The sensing capabilities of Carbon nanotubes [CNTs] are often reported in the literature [1,2] but we describe here a commercial sensor based on an amperometric detection method using CNT electrodes. The commercial availability means that it has been thoroughly vetted not only for sensitivity, but also for practical response time, selectivity, and stability in T, P, RH and time dimensions. The CNT-composite electrodes are robust, and while not as inert as the sp4 diamond, they exhibit chemical stability >sp3 carbons. The significant advantage is the extremely high surface area with virtually every atom a surface atom and therefore high catalytic activity at low loadings. These characteristics are important in high volume sensors so that small size and low cost are enabled along with the inherent low power of electrochemical sensors.

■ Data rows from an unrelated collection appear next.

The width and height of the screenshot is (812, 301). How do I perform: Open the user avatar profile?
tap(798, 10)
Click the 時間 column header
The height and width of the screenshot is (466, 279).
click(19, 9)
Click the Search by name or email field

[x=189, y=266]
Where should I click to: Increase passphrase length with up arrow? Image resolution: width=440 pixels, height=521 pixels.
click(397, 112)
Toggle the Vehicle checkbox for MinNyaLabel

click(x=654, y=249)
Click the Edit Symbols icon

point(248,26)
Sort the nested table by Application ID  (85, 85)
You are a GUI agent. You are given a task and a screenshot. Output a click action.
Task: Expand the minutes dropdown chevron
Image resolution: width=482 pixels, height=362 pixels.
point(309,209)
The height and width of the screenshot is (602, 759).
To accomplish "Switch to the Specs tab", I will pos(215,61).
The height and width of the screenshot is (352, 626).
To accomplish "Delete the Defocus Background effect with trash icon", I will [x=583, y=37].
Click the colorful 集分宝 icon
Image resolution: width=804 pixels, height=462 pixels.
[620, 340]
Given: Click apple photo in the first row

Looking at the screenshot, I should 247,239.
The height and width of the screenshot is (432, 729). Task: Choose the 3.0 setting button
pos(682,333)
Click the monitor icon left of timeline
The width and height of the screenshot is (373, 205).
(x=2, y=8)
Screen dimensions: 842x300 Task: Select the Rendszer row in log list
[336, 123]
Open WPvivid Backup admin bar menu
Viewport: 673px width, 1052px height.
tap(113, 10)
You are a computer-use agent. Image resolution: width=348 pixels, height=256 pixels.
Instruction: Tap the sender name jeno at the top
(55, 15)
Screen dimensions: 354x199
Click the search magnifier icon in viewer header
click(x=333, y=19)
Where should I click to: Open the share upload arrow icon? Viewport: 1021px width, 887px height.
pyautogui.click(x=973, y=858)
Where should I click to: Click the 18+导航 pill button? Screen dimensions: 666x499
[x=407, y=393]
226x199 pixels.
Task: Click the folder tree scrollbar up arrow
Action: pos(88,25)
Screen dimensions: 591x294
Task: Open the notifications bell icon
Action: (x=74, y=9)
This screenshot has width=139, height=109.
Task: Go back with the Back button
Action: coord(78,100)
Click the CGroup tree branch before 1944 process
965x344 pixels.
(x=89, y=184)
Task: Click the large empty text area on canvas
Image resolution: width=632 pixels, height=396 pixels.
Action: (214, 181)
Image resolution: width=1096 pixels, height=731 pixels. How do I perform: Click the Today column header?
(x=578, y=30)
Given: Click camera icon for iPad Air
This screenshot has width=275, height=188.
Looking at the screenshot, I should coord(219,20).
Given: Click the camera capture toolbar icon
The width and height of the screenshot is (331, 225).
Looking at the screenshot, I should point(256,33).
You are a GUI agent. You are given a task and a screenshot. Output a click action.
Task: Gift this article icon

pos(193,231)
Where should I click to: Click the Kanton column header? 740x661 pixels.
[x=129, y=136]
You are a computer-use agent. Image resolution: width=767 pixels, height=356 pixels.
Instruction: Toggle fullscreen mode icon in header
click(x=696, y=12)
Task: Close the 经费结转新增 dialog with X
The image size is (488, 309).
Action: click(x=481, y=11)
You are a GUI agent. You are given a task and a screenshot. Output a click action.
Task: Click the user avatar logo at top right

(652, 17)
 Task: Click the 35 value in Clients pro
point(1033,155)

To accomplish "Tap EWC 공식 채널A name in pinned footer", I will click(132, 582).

This combination of characteristics along with the practical manufacturing by using printed electronics approaches is our key to bridge the cost-performance gap and penetrate into high volume consumer and environmental markets with these sensors. The first two environmental gases that use the nano-catalyst electrodes are NO₂ and O₃ in air at ppb levels.  

In order to address global problems with sensors, we know that we will need millions to billions of sensors. This implies a low cost and a sensor design amenable to high volume production. The solution to the World Health Organization’s recognized air quality crisis is accelerated by a global air quality network and this network will need Ozone and nitrogen dioxide sensors as these are lung irritants produced by anthropogenic activity. Business models for the practicality of trillions of connected devices and sensors are emerging in the IoT. Our manufacturing process for the nano-catalyst electrodes involves screen printing for low cost and high volume and it combines the best practices of the semiconductor microfabrication industry with the speed and low cost of the Printed Electronics revolution. This approach can meet the needs for new high volume low cost sensors and accelerate our fight against climate change. Many more sensor products and applications are expected as crowd-sourced pollution measurements are enabled and IoT connected devices allow instant communication of vital information.

 

1] J. R. Stetter and G. J, Maclay, “Carbon Nanotubes and Sensors: A Review,” in Advanced Micro and Nano Systems, Volume I, Chapter 10, Baltes et al., eds. Wiley-VCH Verlag-GmbH and Co., Weinheim, Germany, pp357-382, 2004 ISBN 3-527 30746-X, [Invited].

2] A. Star, T-R.Han, V. Joshi, and J.R. Stetter, “Sensing with Coated Carbon Nanotube Field Effect Transistors,” Electroanalysis 2004, 16 (1-2), 108-112.